Hingga pada 20 Desember 1999, setelah ditolak tahun 1974 karena dinilai tak seprospek Hong Kong, Macau resmi bergabung ke China. Saat itulah, kekerasan mulai reda, perekonomian menggeliat, pariwitsata bangkit. Jadi, meski luasnya tidak sampai 24 kilometer persegi, Macau bisa mendatangkan 10 juta turis setiap tahunnya.
Ingat, pariwisata Macau tak hanya menjual masa lalu juga menjual ”masa kini”, seperti iven Grand Prix. Dan untuk memantapkan langkahnya, sejak Desember 2001, di ulang tahun ke-2 penyerahan kembali Macau ke China, Macau Tower setinggi 338 meter, pun berdiri dan menjadi menara tertinggi ke-8 di Asia, dan ke-10 di dunia.
Dengan 70 dolar Hong Kong (kalikan Rp1.200) kita bisa menuju lantai teratas, lantai 58, dengan lift dalam hitungan detik. Dari sini seluruh kota Macau bisa dilihat, bahkan sampai Zhuhai, kota yang terletak di China daratan. Macau Tower juga emmiliki restoran berputar.
Wisata masa kini tersebut ada, khususnya setelah RRC mengizinkan judi beroperasi di Macau dan mengundang investor-investor Amerika Serikat untuk membuat pusat judi dan resor mewah. Sebenarnya kebijakan RRC ini, hanya melanjutkan kebijakan Portugis, yang sejak tahun 1850-an, melegalkan judi di Macau.
Tak hanya itu, Macau juga mengembangkan berbagai industri seperti tekstil, elektronik dan mainan, serta menciptakan industri pariwisata kelas dunia dengan pilihan luas untuk hotel, resor, fasilitas olahraga, restoran dan kasino.
Meski demikian, tetap saja ekonomi Macau berkaitan erat dengan Hong Kong dan Provinsi Guangdong, khususnya dengan daerah Pearl River Delta, yang disebut salah satu dari ”macan kecil” Asia. Macau kini juga menyediakan pelayanan keuangan dan perbankan, pelatihan staf, dukungan transportasi dan komunikasi.

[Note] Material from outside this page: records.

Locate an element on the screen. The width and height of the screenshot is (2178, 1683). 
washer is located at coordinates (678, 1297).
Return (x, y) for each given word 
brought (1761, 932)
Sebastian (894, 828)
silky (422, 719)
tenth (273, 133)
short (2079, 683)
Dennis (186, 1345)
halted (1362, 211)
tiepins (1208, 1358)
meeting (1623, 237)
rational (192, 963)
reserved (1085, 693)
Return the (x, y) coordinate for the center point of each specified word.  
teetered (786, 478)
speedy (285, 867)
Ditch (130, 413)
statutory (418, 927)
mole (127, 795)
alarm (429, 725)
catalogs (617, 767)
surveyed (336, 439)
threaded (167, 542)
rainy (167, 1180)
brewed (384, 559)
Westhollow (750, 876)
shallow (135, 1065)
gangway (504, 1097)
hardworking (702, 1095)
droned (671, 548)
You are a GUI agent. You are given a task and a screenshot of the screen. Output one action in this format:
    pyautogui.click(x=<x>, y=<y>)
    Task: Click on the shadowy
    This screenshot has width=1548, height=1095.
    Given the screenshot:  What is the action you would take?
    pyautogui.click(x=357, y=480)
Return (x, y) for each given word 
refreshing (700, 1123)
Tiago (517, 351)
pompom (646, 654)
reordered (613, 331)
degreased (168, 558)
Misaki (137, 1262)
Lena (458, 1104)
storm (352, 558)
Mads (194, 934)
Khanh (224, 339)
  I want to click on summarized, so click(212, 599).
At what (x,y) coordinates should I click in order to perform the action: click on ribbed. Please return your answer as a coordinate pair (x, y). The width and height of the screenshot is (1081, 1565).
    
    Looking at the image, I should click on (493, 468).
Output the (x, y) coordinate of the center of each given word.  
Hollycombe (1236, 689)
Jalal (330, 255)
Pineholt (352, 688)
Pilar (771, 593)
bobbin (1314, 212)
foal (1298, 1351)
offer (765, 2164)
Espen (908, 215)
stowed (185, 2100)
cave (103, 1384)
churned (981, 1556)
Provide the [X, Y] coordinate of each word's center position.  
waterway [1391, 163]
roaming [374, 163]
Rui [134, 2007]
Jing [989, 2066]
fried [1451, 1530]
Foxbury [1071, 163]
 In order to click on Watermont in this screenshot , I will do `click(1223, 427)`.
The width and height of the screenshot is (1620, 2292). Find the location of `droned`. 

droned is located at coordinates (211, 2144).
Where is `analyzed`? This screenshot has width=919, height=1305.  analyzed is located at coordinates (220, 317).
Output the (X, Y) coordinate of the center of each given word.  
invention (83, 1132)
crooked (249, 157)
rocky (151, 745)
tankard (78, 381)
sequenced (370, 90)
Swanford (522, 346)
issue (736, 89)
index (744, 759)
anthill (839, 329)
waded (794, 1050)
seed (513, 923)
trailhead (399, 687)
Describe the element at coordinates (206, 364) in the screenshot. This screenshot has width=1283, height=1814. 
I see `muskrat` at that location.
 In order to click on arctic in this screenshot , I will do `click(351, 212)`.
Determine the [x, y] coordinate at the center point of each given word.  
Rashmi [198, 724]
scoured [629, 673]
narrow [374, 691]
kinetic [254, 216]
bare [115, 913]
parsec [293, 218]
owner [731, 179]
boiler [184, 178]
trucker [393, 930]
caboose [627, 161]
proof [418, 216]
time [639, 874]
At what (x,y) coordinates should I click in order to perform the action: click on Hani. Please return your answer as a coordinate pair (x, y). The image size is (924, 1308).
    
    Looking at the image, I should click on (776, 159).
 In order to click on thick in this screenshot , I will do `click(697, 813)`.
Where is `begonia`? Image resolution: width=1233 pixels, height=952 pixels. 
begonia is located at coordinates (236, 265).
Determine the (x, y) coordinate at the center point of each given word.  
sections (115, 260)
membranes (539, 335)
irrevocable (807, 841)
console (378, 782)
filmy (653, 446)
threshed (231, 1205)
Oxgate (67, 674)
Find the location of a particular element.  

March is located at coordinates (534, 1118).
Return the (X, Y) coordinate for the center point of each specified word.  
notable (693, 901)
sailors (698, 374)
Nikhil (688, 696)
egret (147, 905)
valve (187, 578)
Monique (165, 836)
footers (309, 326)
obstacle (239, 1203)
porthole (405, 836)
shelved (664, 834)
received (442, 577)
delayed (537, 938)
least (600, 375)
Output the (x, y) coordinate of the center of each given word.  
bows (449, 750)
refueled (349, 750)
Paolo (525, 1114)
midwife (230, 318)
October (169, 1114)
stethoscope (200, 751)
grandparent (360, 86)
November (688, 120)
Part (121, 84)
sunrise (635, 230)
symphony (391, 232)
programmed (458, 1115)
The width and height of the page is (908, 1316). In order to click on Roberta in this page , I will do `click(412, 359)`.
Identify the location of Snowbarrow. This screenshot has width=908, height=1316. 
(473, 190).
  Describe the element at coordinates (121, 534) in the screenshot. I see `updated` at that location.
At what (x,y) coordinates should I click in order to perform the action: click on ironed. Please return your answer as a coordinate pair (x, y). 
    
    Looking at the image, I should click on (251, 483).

Kantor Berita AP melansir, investor pun makin berdatangan. Pada 28 Agustus 2008 lalu, misalnya, sebelum dampak krisis global terasa ke wilayah Asia, Las Vegas Sands Corporation (LVSC) meresmikan Four Seasons Hotel Macao. Itu persis setahun setelah membuka The Venetian Hotel. Ini hotel kedua mereka di Cotai Strip, daratan hasil reklamasi di antara Pulau Colaine dan Taipa.
Para investor berkantong tebal inilah yang ikut menggerakkan ekonomi Macao. Bahkan, pada tahun 2006, total pendapatan kasino di wilayah dengan luas kurang dari seperenam kota Washington DC itu mampu melewati perolehan bisnis judi di Las Vegas.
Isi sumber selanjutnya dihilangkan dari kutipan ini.